There’s nothing wrong with that of course, Christmas is a period of indulgence and enjoyment and you’ve earned it after a long, tough year. But after a couple of weeks where you have learned to eat, drink, read and sleep on the sofa, in addition to exhausting your Netflix subscription, it’s not so easy to get off it.
Just because the clock has ticked into 2019 doesn’t mean you are suddenly feeling the urge to jump off the sofa; it’s still dark and cold outside every evening after work and who actually wants to go to work anyway? That said, you also recognise that you need some balance in your life, and while you will never fool yourself that you are the kind of person who will spend an hour at the gym before and/or after work to shift the Christmas excesses, or will pound the streets in Lycra of an evening, you appreciate that you have to do ‘something’.
This is where your two-week boot camp on the sofa brings its reward, because we have devised a way that you can stay on the sofa, keep up with your favourite box sets and still manage to shift a few pounds and tone yourself up for the year ahead. You might get some funny looks from the dog, who is used to you lying in stasis attached to wine, pizza or your smartphone, but that’s a small price to pay for the mental and physical wellbeing you are about to enjoy, simply by moving yourself ever-so-slightly from your incumbent position on the sofa.
Here are five simple exercises you can undertake on the sofa, either in isolation or as part of a routine.
- Knee to opposite elbow: Sit upright on the edge of the sofa, with your knees bent and your arms bent at the elbow and facing upwards. Alternating between your right and left leg, raise each knee to touch the opposite elbow.
- Leg lift: Sitting upright on the edge of the sofa, support your back by placing your arms either side of your hips and keeping them straight. Extend your legs out straight and, keeping them rigid, lift each leg in rotation and hold it in mid-air for a few seconds.

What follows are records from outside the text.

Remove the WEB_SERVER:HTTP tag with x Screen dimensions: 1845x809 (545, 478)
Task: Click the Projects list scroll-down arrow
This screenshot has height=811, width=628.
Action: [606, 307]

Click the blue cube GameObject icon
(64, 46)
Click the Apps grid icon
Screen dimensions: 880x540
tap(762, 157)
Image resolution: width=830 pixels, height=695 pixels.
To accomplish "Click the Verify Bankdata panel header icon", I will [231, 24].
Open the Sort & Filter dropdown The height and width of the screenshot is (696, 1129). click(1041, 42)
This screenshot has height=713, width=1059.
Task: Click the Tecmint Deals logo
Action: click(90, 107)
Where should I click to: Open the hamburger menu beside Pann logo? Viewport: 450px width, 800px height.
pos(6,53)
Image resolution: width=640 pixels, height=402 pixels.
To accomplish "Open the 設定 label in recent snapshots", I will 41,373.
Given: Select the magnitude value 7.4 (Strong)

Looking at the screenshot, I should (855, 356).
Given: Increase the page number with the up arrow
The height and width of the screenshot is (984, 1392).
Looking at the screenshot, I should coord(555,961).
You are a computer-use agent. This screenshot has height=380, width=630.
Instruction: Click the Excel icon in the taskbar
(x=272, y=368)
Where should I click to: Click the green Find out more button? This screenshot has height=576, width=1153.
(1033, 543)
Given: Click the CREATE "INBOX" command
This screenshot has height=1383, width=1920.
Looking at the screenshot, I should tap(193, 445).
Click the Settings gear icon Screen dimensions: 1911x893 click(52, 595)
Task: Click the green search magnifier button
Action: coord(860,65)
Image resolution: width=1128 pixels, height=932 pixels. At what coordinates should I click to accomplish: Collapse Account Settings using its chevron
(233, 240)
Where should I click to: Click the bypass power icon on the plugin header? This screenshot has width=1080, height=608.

- Criss-cross legs: Prepare yourself as above, but lift both legs together and, pointing your toes, criss-cross your feet over each other three or four times, keeping your legs in mid-air. You can also try rotating your feet in a circle. One may feel more comfortable than the other.
- Punches: Again, sitting upright on the edge of the sofa, punch your arms out in front of you alternately, keeping your arms and back straight and rigid. Then punch them directly above you alternately in the same manner.
- Tricep dip: For this one, sadly you need to get off the sofa, but not for long. Sit on the floor and lift your arms to grip the sofa behind you with your palms. Extend your legs in front of you and push your arms to lift your whole body off the floor, hold for a second or two and then gently release your arms to place your body back on the floor.
It is entirely up to you how many repetitions you do, the beauty of these routines is that you can do whatever is comfortable for you and you can increase it as you see fit. At the end of the day, you are sat on your sofa, probably in your PJs, so nobody is going to judge you. These are great, leisurely exercises to work your arms, legs, abs and back muscles and soon enough you will have lost a couple of pork pies, a bottle of wine and that slab of Christmas Cake nobody else was eating. And all without moving off your lovely Nabru sofa.